** Start Data excerpts **

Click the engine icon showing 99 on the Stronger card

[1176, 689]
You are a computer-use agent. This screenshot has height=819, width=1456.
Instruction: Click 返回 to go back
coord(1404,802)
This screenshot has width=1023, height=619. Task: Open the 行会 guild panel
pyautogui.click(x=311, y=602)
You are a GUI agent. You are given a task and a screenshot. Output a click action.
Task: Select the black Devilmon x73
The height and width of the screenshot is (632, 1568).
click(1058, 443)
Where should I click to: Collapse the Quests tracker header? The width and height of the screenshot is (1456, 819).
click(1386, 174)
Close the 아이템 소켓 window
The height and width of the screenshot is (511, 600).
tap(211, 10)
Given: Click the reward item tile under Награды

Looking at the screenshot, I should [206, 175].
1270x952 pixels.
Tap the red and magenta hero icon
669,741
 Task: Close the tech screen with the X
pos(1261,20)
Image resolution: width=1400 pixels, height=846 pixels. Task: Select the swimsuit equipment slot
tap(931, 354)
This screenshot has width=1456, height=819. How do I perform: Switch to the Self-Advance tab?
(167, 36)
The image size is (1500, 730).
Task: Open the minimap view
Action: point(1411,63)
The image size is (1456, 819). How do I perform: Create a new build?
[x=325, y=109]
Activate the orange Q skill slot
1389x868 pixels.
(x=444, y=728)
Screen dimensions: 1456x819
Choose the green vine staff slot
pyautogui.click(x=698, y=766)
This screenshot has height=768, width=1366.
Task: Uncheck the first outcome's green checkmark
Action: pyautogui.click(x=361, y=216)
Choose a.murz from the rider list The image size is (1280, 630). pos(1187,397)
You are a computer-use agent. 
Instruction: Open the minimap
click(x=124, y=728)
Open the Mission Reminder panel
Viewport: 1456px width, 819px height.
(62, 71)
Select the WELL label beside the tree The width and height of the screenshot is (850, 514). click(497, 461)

** End Data excerpts **

== Problem statement ==
Reproduce all of the material above without changing a single character.

== Output for this task ==
Click the engine icon showing 99 on the Stronger card

[1176, 689]
You are a computer-use agent. This screenshot has height=819, width=1456.
Instruction: Click 返回 to go back
coord(1404,802)
This screenshot has width=1023, height=619. Task: Open the 行会 guild panel
pyautogui.click(x=311, y=602)
You are a GUI agent. You are given a task and a screenshot. Output a click action.
Task: Select the black Devilmon x73
The height and width of the screenshot is (632, 1568).
click(1058, 443)
Where should I click to: Collapse the Quests tracker header? The width and height of the screenshot is (1456, 819).
click(1386, 174)
Close the 아이템 소켓 window
The height and width of the screenshot is (511, 600).
tap(211, 10)
Given: Click the reward item tile under Награды

Looking at the screenshot, I should [206, 175].
1270x952 pixels.
Tap the red and magenta hero icon
669,741
 Task: Close the tech screen with the X
pos(1261,20)
Image resolution: width=1400 pixels, height=846 pixels. Task: Select the swimsuit equipment slot
tap(931, 354)
This screenshot has width=1456, height=819. How do I perform: Switch to the Self-Advance tab?
(167, 36)
The image size is (1500, 730).
Task: Open the minimap view
Action: point(1411,63)
The image size is (1456, 819). How do I perform: Create a new build?
[x=325, y=109]
Activate the orange Q skill slot
1389x868 pixels.
(x=444, y=728)
Screen dimensions: 1456x819
Choose the green vine staff slot
pyautogui.click(x=698, y=766)
This screenshot has height=768, width=1366.
Task: Uncheck the first outcome's green checkmark
Action: pyautogui.click(x=361, y=216)
Choose a.murz from the rider list The image size is (1280, 630). pos(1187,397)
You are a computer-use agent. 
Instruction: Open the minimap
click(x=124, y=728)
Open the Mission Reminder panel
Viewport: 1456px width, 819px height.
(62, 71)
Select the WELL label beside the tree The width and height of the screenshot is (850, 514). click(497, 461)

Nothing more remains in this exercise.